Ce n’est pas là une approximation du non-sens de la généralisation du capital monétaire. Il est évident que le capital productif reste à des niveaux très élevés. L'exploitation du travail productif a touché davantage de travailleurs et s'est intensifiée, préservant la source de plus-value. Ce qui est nouveau, c’est l’extension, les formes, les fonctions et les implications du capital monétaire, en tant que pôle dominant ou même état général et normal de l’économie dans son ensemble, intensifiant les contradictions et l’instabilité de la dynamique turbulente du capitalisme contemporain.[Xiv]
* Renildo Souza Il est professeur d'économie et de relations internationales à l'Université fédérale de Bahia (UFBA). Auteur, entre autres livres, de A China de Mao et Xi Jinping (Éditeur UFBA).
Pour lire le premier article de la série, cliquez sur https://dpp.cce.myftpupload.com/marx-e-a-financeirizacao/
notes
[I] MARX, K. Chapitre 23, Livre III, version Kindle.
[Ii] Idem.
[Iii] HILFERDING, Rodolphe. la capitale financière. São Paulo : Nova Cultural, 1985. (Collection Os Economistas).
[Iv] BRAGA, José Carlos.

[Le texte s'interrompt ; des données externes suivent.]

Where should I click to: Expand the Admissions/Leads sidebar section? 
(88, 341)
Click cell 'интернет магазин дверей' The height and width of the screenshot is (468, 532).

Quel concept de financiarisation recouvre le capitalisme contemporain ? Dans : BARROSO, Aloísio Sérgio ; SOUZA, Renildo. La grande crise capitaliste mondiale 2007-2013 : genèse, connexions et tendances. São Paulo : Anita Garibaldi, 2013, p. 117-135.
[V] MARX, K. Chapitre 23, Livre III, version Kindle.
[Vi] Idem.
[Vii] Ibid.
[Viii] MARX, K. Chapitre 22, Livre III, version Kindle.
[Ix] MARX, K. Chapitre 35, Livre III, version Kindle.
[X] MARX, K. Chapitre 23, Livre III, version Kindle.
[xi] Idem.
[xii] MARX, K. Chapitre 36, Livre III, version Kindle.
[xiii] SAAD FILHO, Alfredo. Réflexions sur la crise du néolibéralisme. Magazine contre universitaires, août 2009, p. 37.
[Xiv] Cet article est une version modifiée d'un chapitre du livre Karl Marx: pionnier d'un nouveau monde au XNUMXe siècle, collection organisée par Adalberto Monteiro et Augusto Buonicore, par l'éditeur Anita Garibaldi, en 2018.